La costumbre de colocar altares durante los primeros días de noviembre se remonta a las culturas mesoamericanas, que concebían la vida como una parte de un ciclo mayor. El altar, por tanto, no es solo un homenaje a los que partieron, sino un mapa espiritual que guía su regreso al mundo de los vivos.
En T Magazine México, te preparamos una guía para que conozcas todos los detalles, sigue leyendo:

Los niveles de la memoria
El altar puede tener distintas estructuras, pero la más simbólica es la de siete niveles, donde cada escalón representa un tránsito del alma. Según el pensamiento mexica, los siete niveles evocan los pasos necesarios para alcanzar el Mictlán, el reino de los muertos; aunque con el paso del tiempo, esta forma se fusionó con la cosmovisión cristiana, integrando símbolos del cielo y la purificación.
Nivel 1: una imagen del santo de devoción.
Nivel 2: dedicado a las ánimas del purgatorio.
Nivel 3: un toque de sal para purificar las almas.
Nivel 4: pan para las almas que llegan de visita.
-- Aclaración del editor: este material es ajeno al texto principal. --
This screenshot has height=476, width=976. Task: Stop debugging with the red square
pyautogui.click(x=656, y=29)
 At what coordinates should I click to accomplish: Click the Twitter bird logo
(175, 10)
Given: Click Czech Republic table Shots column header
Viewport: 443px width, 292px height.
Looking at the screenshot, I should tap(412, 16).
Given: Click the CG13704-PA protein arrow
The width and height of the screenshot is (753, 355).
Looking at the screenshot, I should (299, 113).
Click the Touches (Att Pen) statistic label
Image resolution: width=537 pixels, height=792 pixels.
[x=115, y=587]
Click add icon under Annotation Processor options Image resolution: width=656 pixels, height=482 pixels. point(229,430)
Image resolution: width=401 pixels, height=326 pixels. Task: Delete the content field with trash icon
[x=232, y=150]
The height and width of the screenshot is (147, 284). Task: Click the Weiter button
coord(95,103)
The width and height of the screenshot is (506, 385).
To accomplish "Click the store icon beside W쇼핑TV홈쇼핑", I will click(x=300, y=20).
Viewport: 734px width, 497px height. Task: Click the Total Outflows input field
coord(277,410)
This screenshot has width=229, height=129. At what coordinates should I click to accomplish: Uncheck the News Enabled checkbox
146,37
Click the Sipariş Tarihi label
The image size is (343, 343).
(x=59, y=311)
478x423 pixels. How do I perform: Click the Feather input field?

Nivel 5: los platillos favoritos del difunto.
Nivel 6: fotografías para recordarlos.
Nivel 7: una cruz hecha con semillas o frutas.
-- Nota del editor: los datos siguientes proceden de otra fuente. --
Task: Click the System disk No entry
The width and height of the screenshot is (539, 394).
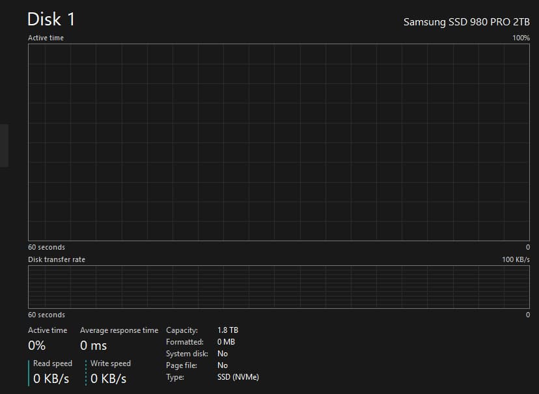Action: coord(222,353)
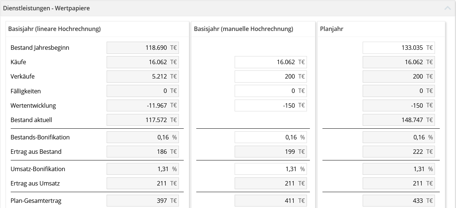Click Bestand Jahresbeginn field showing 118.690
Viewport: 456px width, 208px height.
click(142, 48)
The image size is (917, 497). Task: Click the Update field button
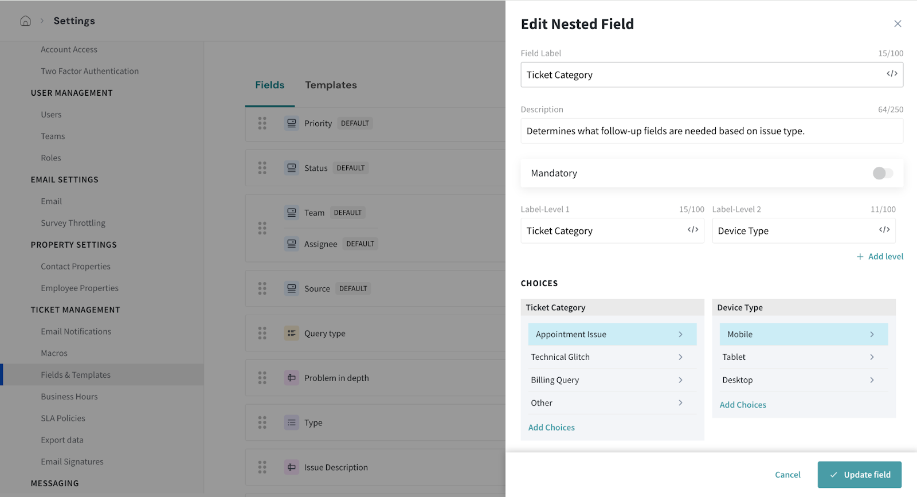(859, 475)
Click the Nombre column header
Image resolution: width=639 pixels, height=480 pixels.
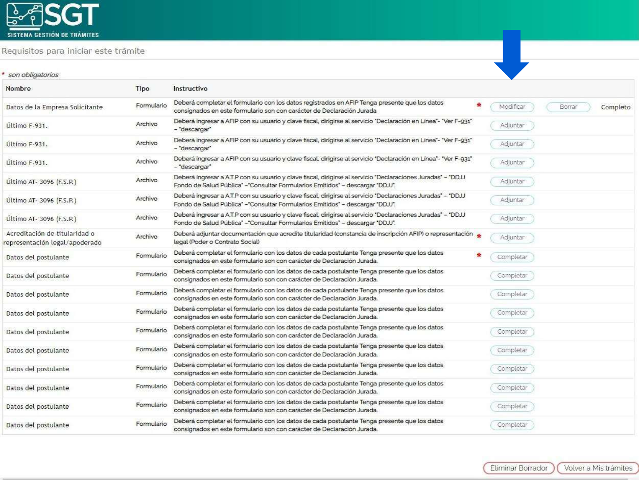click(x=18, y=89)
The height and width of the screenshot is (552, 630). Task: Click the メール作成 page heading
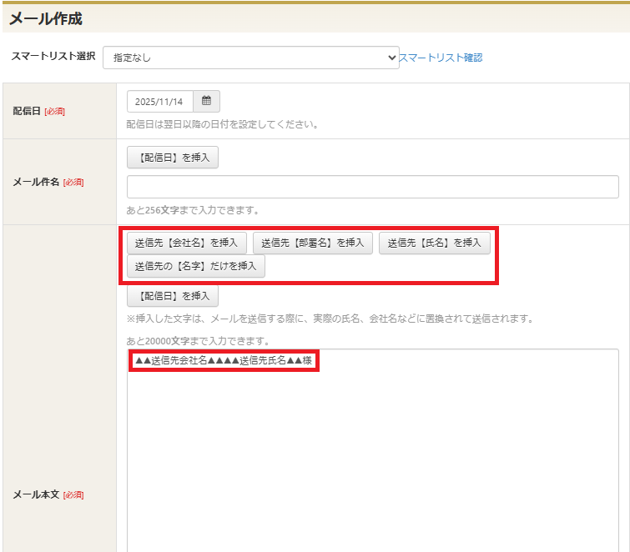46,18
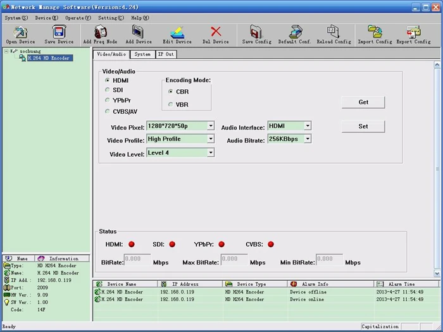The height and width of the screenshot is (332, 443).
Task: Click the Save Device floppy icon
Action: (x=58, y=32)
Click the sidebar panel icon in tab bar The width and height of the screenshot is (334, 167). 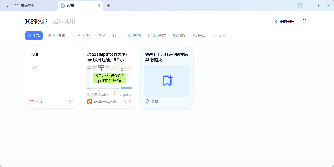[6, 6]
Cuando el altar tiene tres niveles, representa el cielo, la Tierra y el purgatorio. Cada plano lleva objetos específicos: en el primero, los alimentos y pertenencias personales; en el segundo, velas, incienso y fotografías; en el tercero, elementos religiosos como cruces, flores y figuras de santos y advocaciones.
Cada altar cuenta una historia única, pero existen símbolos que se repiten como parte de un lenguaje colectivo:
El agua, para calmar la sed del alma tras su largo viaje.
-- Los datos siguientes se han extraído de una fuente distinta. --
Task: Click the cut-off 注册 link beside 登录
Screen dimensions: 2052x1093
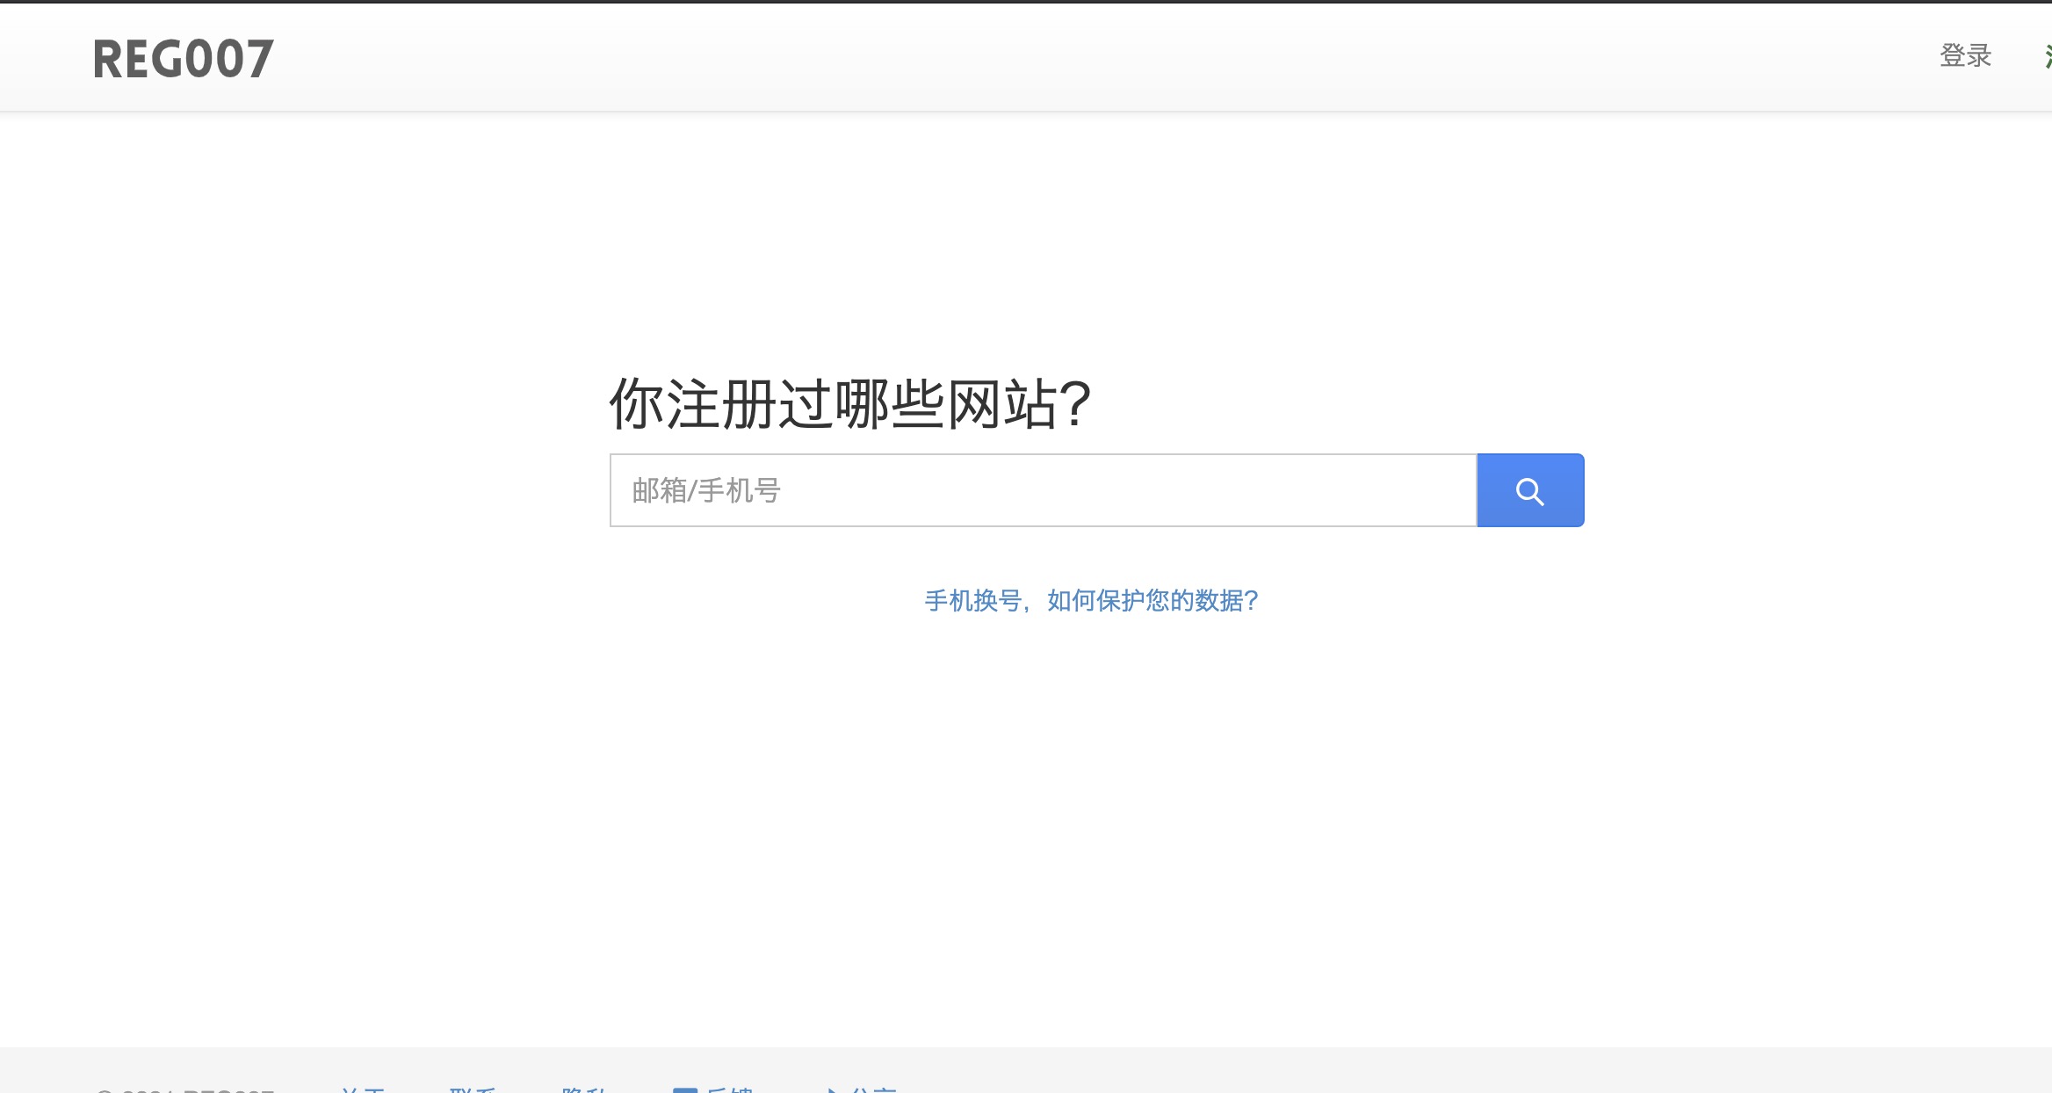Action: coord(2048,55)
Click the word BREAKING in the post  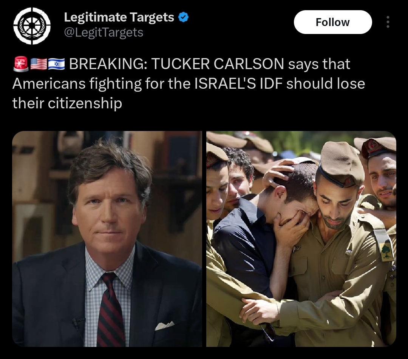point(108,64)
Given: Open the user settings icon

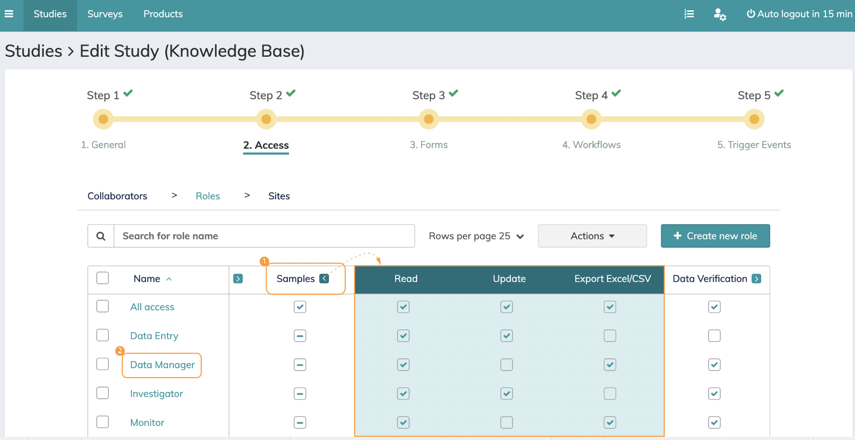Looking at the screenshot, I should click(x=719, y=15).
La sal, que preserva y purifica. (Mi abuela Hisi nos decía que con el agua y la vela, era lo más importante).
El pan de muerto, que alude al ciclo entre la vida y la muerte.
Las flores de cempasúchil, cuyo color y aroma guían el regreso de los difuntos.
El papel picado, representación del viento y del alma que se mueve entre los planos.
Las velas, pequeñas luces que orientan el camino. Súper importantes.
Las calaveritas, que resignifican la muerte como un gesto de dulzura.
Las fotografías, que devuelven un rostro a la memoria.
El copal, que limpia el espacio y ahuyenta a los espíritus errantes.
El altar también puede incluir objetos personales, como una prenda, un instrumento o un sombrero; cualquier cosa que evoque la identidad del ausente. La intención no es imitar su vida, sino recordarla desde la ternura.

El calendario del reencuentro
En muchas casas mexicanas, el altar se coloca a partir del 28 de octubre, día dedicado a quienes fallecieron en accidentes. El 29 se recuerda a las almas olvidadas; el 30 y 31, a los niños sin bautizar; el 1 de noviembre, a los santos y a los pequeños difuntos; y el 2 de noviembre, a los adultos.
Cada fecha es una puerta abierta a una memoria distinta. Incluso, en los últimos años se ha sumado el 27 de octubre para homenajear a las mascotas, como una extensión amorosa del vínculo familiar.
Niños, animales y ausencias pequeñas
Las ofrendas para niños suelen tener un tono más luminoso: dulces de alfeñique, juguetes, flores blancas, velas claras y platillos suaves. En ellas no hay solemnidad, sino ternura.
Las mascotas también tienen su altar: su fotografía, su collar, juguetes y un pequeño plato con agua o croquetas. Se dice que su espíritu, fiel hasta el final, vuelve una vez más a cuidar la casa.

Una arquitectura del recuerdo
El altar de muertos es una arquitectura emocional donde cada elemento dialoga con el tiempo. No hay casualidades, solo símbolos que han resistido siglos de sincretismo y transformación. En su conjunto, representa una reconciliación con la muerte, una pedagogía del adiós que enseña a mirar hacia lo eterno.
En México, recordar es una forma de vivir. Y el altar, más que una ofrenda, es un testimonio: la certeza de que, aunque el cuerpo se disuelva, la memoria no se apaga, no aquí.